### PROBLEM DESCRIPTION
Retype every entry exactly, down to the last character.

[Opening EXERCISE INPUT section]

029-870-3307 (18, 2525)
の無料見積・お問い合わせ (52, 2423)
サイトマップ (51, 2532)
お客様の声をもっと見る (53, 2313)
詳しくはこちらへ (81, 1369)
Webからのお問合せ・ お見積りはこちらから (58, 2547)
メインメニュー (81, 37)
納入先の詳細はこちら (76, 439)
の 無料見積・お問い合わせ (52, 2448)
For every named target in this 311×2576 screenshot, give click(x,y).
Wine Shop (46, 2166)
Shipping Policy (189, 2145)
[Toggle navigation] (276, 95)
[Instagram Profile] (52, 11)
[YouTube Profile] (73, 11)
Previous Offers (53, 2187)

[Closing EXERCISE INPUT section]

### SOLUTION TO THE EXERCISE
029-870-3307 (18, 2525)
の無料見積・お問い合わせ (52, 2423)
サイトマップ (51, 2532)
お客様の声をもっと見る (53, 2313)
詳しくはこちらへ (81, 1369)
Webからのお問合せ・ お見積りはこちらから (58, 2547)
メインメニュー (81, 37)
納入先の詳細はこちら (76, 439)
の 無料見積・お問い合わせ (52, 2448)
For every named target in this 311×2576 screenshot, give click(x,y).
Wine Shop (46, 2166)
Shipping Policy (189, 2145)
[Toggle navigation] (276, 95)
[Instagram Profile] (52, 11)
[YouTube Profile] (73, 11)
Previous Offers (53, 2187)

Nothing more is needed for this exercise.